The Economic Commission for Africa (ECA) says Sub-regional multilateral development banks (MDBs) should be empowered to enable them mobilise long-term resources and provide affordable financing to African economies.
ECA’s Chief Economist and Deputy Executive Secretary, Hanan Morsy, said this in a statement published on the commission’s website on Sunday.
Morsy spoke at a high-level panel during the 57th Session of the ECA Conference of African Ministers of Finance, Planning, and Economic Development (COM2025) in Addis Ababa.
He underscored the need to address structural barriers to economic growth in Africa.
According to her, tightening global financial conditions and declining development aid threatens Africa’s ability to finance key infrastructure and development projects.
The News Agency of Nigeria (NAN) reports that the theme of the event was: “The Role of Sub-Regional Multilateral Development Banks in Delivering on Africa’s Development Objectives.”
Panelists at the session explored ways MDBs could enhance resource mobilisation, attract private investment, and support regional economic transformation.

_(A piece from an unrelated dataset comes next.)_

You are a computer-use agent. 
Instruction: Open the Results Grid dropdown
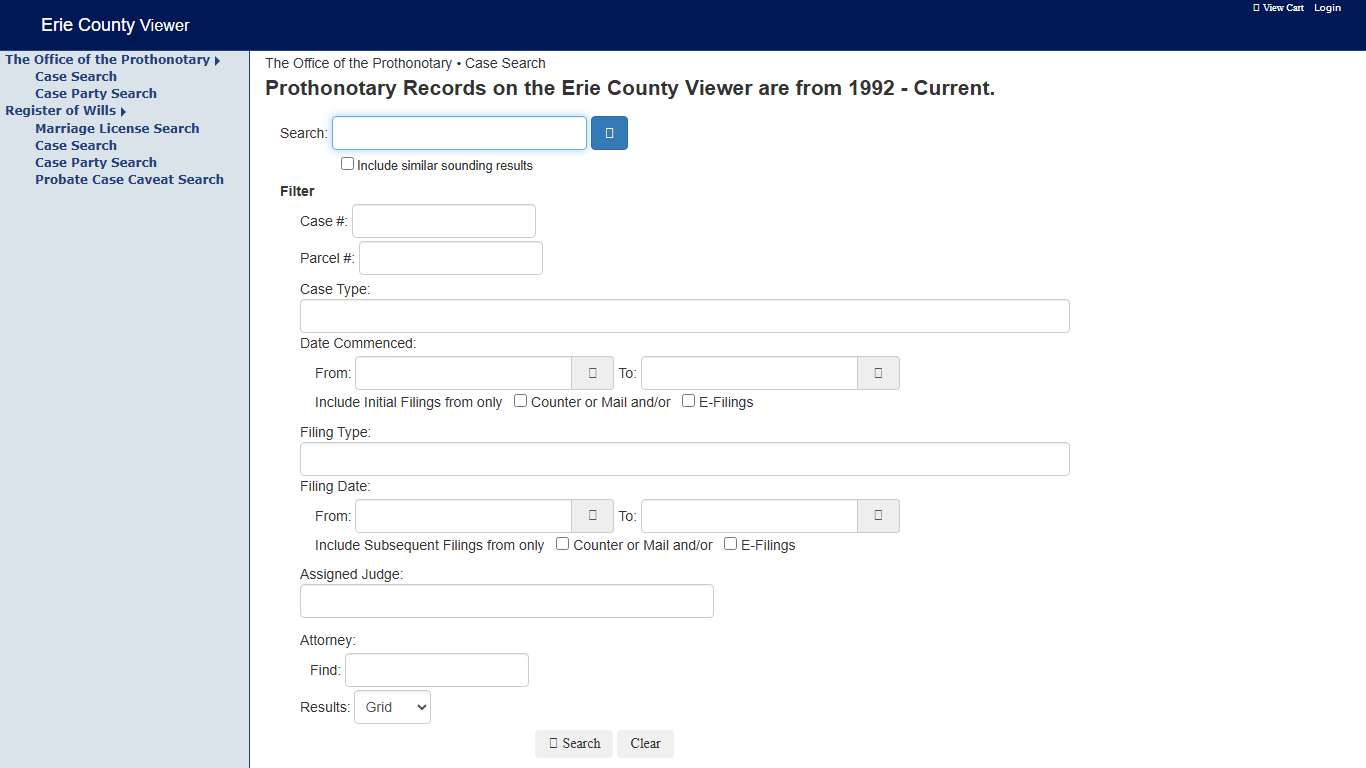(x=392, y=707)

Admassu Tadesse, President and CEO of the Trade and Development Bank, underscored the need for increased investment in trade
Tadesse added that such investment would enable infrastructure to support intra-African trade and industrialisation, particularly under the African Continental Free Trade Area (AfCFTA).
Fatima Elsheikh, Secretary-General of the Arab Bank for Economic Development in Africa (BADEA), also aired her view.
Elsheikh highlighted key constraints limiting MDBs’ effectiveness, including their reliance on low-income shareholders, limited callable capital, and high borrowing costs.
The panel also discussed potential global financial system reforms, including the reallocation of Special Drawing Rights (SDRs) to boost MDBs’ capital base and expand concessional lending to African countries.
Experts stressed the need for MDBs to align their strategies with Africa’s development goals, such as Agenda 2063 and the United Nations’ 2030 Sustainable Development Goals (SDGs).
They also called for more flexible financing models and deeper collaboration with global financial institutions to bridge Africa’s financing gap and drive sustainable economic growth.